On Sun, Jan 29, 2012 at 10:59 AM, Oleg Nesterov <oleg@redhat.com> wrote:
>
> If we remove set_task_state() from the main waiting loop we can never race
> with __rwsem_do_wake()->try_to_wake_up() seeing us in UNINTERRUPTIBLE state.
> rwsem_down_failed_common() simply can't return until UNINTERRUPTIBLE->RUNNING
> transition is finished (__rwsem_do_wake does wakeup first).
>
> And since we do not play with current->state after spin_unlock(), it is
> fine to "race" with waiter->task clearing, just we can do the unnecessary
> but harmless schedule() in TASK_RUNNING.

So the more I think about this code, the more nervous I get.

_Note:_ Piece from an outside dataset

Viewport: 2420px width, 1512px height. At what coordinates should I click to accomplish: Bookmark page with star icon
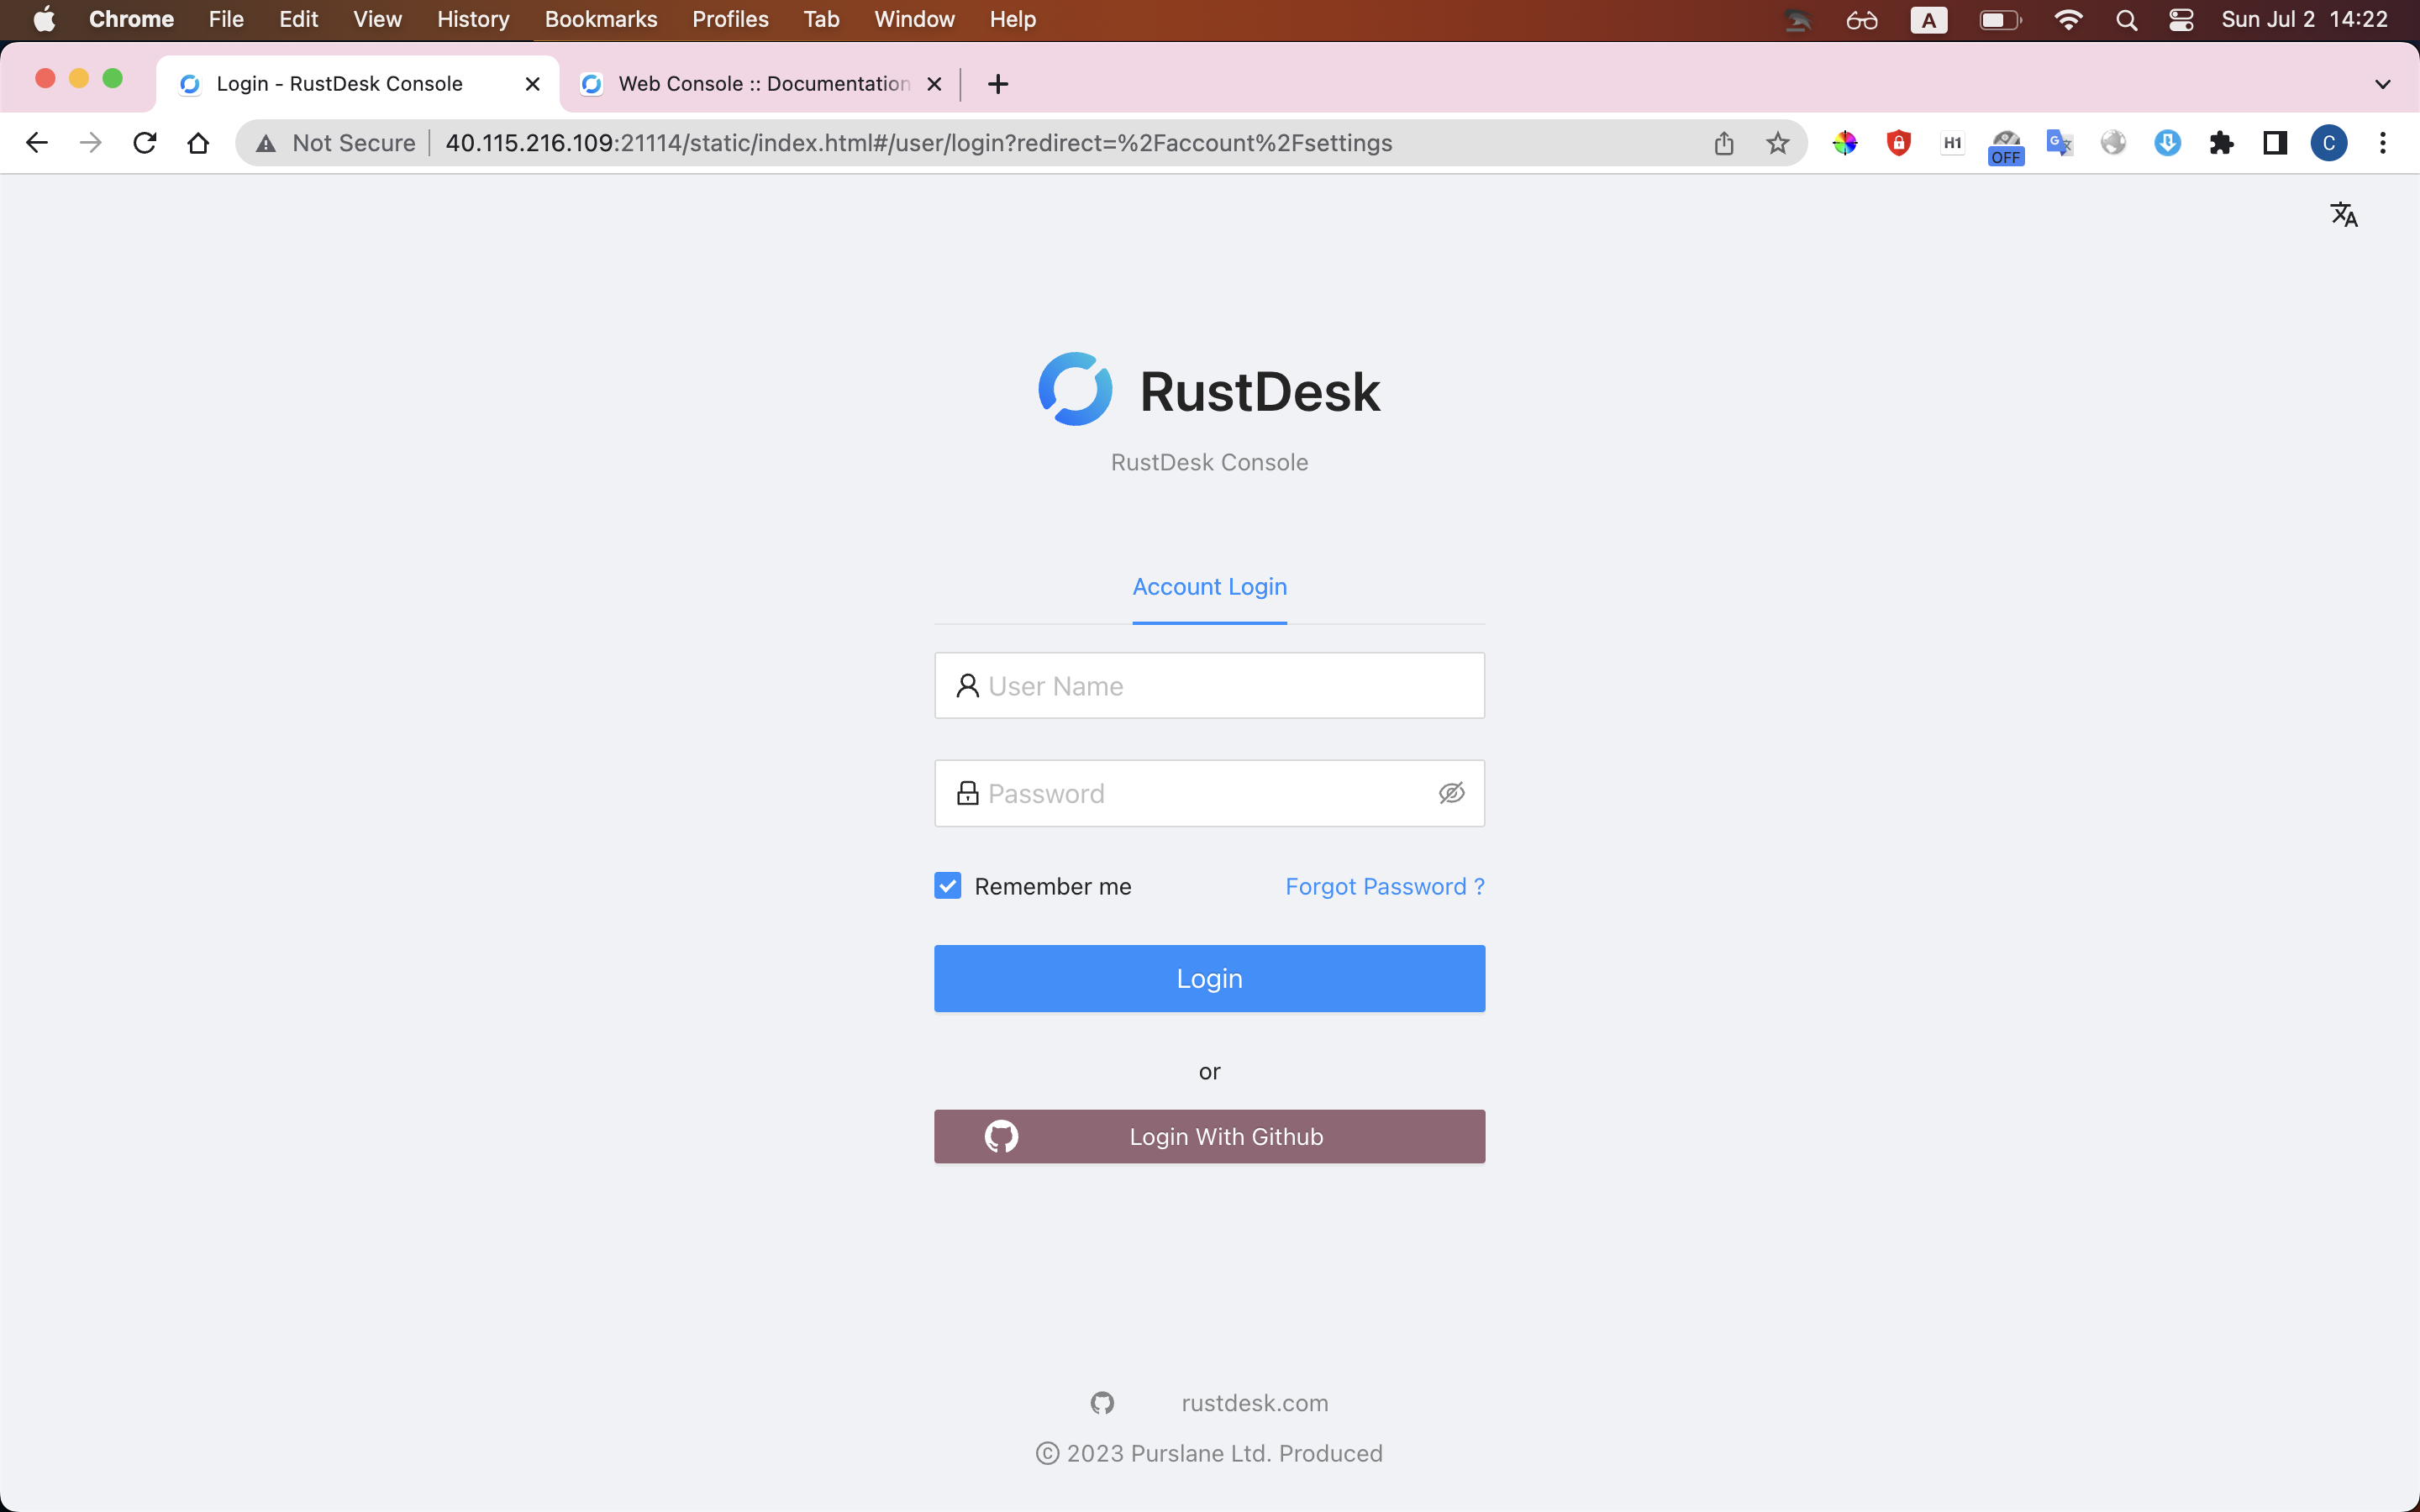(x=1777, y=143)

I did a version that got the sem->wait_lock if it hit the race case
("task" still non-NULL after the schedule), and I could convince
myself that it was race-free and safe. But I couldn't actually really
convince myself that it was better than the old code, because I worry
that we'd actually hit that case much too often (ie another CPU woke
us up, but hasn't cleared "task" yet, so spin on the spinlock etc).

So I do hate the bug in rwsem, but I'm now willing to entertain the
possibility that the bug actually means that unlocking of an rwsem is
"nicely decoupled" from the process that got the semaphore, and may be
a performance advantage.

To be honest, I don't *really* believe that, but changing the rwsem.c
code at this point just scares me enough that without lots and lots of
people looking at it and actually doing some performance analysis, I'm
willing to just say "screw it, I'll take Yasunori Goto's solution".

I'm definitely still not a huge fan of that patch, but I'm not a huge
fan of the alternative either. So Ack on the patch, and I'll just try
to think about this all some more.

                         Linus